- [Übungsaufgaben]
[A] Gib bitte den Abschnitt aus dem Text über die Spritpreise wortgetreu aus, beginnend bei "In Folge des" und endend bei "Reduktion der CO2-Abgabe.".
[B] Was darf laut dem neuen Gesetz, das im Text über die Spritpreise erwähnt wird, nur noch einmal am Tag erhöht werden?
[C] Schreibe den Text über die Spritpreise im Anschluss an seinen letzten Satz weiter.

- [Auszug zum Lesen]

——

In Folge des Iran-Krieges sind die Spritpreise in Deutschland massiv gestiegen. Das neue Gesetz, wonach die Preise an den Tankstellen nur noch einmal am Tag erhöht werden dürfen, hat nicht den erwünschten Erfolg gebracht. In einer Sondersitzung in Berlin sind jetzt Forderungen nach weiteren Maßnahmen zur Entlastung der Verbraucher auf den Tisch gekommen.
Dazu die Bayreuther Bundestagsabgeordnete Silke Launert:
Wir haben nochmal Druck gemacht auf die Wirtschaftsministerin. Es ist alles Mögliche zur Sprache gekommen, unter anderem natürlich eine Steuersenkung und vor allem auch die Reduktion der CO2-Abgabe.

——

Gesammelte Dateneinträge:

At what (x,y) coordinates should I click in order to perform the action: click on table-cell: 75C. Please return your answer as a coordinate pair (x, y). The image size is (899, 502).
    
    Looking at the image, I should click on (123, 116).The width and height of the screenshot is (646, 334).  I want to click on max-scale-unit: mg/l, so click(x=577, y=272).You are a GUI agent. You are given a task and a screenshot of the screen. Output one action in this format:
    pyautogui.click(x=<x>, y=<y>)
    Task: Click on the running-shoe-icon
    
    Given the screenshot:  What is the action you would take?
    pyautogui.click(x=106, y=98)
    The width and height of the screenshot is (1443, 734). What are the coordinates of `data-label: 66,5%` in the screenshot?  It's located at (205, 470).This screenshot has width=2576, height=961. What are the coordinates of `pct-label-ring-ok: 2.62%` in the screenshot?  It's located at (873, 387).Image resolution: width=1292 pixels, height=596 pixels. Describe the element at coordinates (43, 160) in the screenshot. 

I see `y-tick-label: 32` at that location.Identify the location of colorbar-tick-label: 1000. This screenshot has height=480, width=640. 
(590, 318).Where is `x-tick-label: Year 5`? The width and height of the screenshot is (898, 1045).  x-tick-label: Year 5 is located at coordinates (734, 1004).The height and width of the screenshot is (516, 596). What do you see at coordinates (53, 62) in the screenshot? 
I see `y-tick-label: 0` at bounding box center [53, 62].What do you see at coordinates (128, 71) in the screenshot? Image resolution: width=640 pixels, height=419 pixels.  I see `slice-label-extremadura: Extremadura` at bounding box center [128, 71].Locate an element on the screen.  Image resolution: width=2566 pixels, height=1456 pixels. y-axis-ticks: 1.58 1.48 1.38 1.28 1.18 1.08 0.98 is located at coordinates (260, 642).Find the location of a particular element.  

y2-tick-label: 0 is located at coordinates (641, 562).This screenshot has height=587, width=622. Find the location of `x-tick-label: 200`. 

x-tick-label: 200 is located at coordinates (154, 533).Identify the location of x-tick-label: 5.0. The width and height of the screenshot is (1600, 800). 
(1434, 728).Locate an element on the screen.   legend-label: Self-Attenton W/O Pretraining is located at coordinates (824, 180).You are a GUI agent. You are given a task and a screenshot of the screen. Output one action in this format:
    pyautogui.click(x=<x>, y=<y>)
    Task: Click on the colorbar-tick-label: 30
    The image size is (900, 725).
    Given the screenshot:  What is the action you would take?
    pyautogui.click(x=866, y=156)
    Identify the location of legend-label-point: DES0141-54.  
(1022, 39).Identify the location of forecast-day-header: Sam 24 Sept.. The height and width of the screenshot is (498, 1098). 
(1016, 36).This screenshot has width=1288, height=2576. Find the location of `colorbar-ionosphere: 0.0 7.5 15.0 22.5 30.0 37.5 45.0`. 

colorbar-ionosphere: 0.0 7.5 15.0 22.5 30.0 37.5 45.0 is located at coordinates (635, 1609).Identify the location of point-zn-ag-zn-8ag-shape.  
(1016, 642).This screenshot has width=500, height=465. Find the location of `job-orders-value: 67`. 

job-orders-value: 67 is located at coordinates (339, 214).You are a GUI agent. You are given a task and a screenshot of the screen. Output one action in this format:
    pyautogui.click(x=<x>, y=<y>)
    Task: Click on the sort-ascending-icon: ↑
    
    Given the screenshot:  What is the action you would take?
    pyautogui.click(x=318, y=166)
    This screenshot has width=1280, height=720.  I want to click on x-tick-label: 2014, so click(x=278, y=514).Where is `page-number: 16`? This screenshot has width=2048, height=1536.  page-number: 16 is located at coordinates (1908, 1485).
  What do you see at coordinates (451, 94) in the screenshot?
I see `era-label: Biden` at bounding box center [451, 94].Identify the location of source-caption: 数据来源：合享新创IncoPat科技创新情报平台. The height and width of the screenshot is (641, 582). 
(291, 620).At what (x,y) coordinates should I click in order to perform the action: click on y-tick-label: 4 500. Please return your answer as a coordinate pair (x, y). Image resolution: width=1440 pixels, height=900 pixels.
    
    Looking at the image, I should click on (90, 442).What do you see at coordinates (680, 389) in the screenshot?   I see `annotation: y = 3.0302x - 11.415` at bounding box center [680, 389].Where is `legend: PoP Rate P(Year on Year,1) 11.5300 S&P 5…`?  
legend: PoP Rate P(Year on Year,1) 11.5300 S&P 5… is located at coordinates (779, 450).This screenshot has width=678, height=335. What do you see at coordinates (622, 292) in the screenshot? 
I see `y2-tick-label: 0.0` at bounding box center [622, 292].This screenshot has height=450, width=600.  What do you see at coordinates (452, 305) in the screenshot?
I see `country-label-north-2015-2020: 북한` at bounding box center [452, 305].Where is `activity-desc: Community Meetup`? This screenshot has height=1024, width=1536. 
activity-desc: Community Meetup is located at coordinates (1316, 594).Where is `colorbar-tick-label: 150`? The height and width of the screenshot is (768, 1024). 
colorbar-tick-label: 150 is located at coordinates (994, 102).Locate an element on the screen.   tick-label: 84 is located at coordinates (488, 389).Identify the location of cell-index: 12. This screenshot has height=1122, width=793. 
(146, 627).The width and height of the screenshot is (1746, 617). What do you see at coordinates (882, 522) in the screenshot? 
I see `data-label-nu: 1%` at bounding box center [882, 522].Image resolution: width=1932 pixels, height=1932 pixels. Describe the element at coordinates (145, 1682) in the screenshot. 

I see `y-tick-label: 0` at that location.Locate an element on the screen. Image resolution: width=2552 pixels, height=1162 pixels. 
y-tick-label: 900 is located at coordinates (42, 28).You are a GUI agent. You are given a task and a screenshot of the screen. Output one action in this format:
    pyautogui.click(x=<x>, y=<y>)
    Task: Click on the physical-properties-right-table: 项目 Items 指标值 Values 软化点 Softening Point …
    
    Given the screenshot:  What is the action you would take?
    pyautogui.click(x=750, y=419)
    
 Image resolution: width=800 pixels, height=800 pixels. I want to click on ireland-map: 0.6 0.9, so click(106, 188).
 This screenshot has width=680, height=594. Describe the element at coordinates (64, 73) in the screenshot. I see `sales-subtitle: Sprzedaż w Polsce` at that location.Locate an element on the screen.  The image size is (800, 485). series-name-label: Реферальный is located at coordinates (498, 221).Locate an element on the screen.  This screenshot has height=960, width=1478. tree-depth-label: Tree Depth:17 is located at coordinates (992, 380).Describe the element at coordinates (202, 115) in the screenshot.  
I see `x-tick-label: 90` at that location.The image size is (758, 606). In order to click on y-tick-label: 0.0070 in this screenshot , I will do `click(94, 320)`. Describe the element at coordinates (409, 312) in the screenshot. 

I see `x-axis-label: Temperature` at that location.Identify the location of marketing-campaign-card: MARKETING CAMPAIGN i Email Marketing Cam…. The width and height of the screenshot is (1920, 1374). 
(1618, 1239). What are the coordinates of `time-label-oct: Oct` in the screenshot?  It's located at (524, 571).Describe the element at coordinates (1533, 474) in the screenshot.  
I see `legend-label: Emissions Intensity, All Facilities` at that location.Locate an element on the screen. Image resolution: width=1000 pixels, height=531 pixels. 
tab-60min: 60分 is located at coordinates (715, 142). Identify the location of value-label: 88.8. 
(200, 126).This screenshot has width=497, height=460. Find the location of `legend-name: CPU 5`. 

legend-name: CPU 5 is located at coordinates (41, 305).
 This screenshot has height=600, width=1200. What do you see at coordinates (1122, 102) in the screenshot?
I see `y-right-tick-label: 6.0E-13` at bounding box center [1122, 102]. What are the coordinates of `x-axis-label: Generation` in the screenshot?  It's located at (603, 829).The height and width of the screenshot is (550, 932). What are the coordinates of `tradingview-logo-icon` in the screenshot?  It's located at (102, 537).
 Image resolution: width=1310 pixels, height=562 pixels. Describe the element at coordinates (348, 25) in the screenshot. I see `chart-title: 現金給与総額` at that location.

——

- [Lösungen der Reihe nach]
[A]
In Folge des Iran-Krieges sind die Spritpreise in Deutschland massiv gestiegen. Das neue Gesetz, wonach die Preise an den Tankstellen nur noch einmal am Tag erhöht werden dürfen, hat nicht den erwünschten Erfolg gebracht. In einer Sondersitzung in Berlin sind jetzt Forderungen nach weiteren Maßnahmen zur Entlastung der Verbraucher auf den Tisch gekommen.
Dazu die Bayreuther Bundestagsabgeordnete Silke Launert:
Wir haben nochmal Druck gemacht auf die Wirtschaftsministerin. Es ist alles Mögliche zur Sprache gekommen, unter anderem natürlich eine Steuersenkung und vor allem auch die Reduktion der CO2-Abgabe.

[B] Die Preise an den Tankstellen.

[C]
Auch über einen Tankrabatt wie zu Beginn des Krieges in der Ukraine sei gesprochen worden. Das ergebe aber nur Sinn, wenn der Rabatt auch vollständig von den Händlern und Konzernen weitergegeben werde, sagt Launert. Unterdessen greife das Kartellamt seit einigen Tagen auch erfolgreich gegen missbräuchlichen Preiserhöhungen an den Zapfsäuen durch.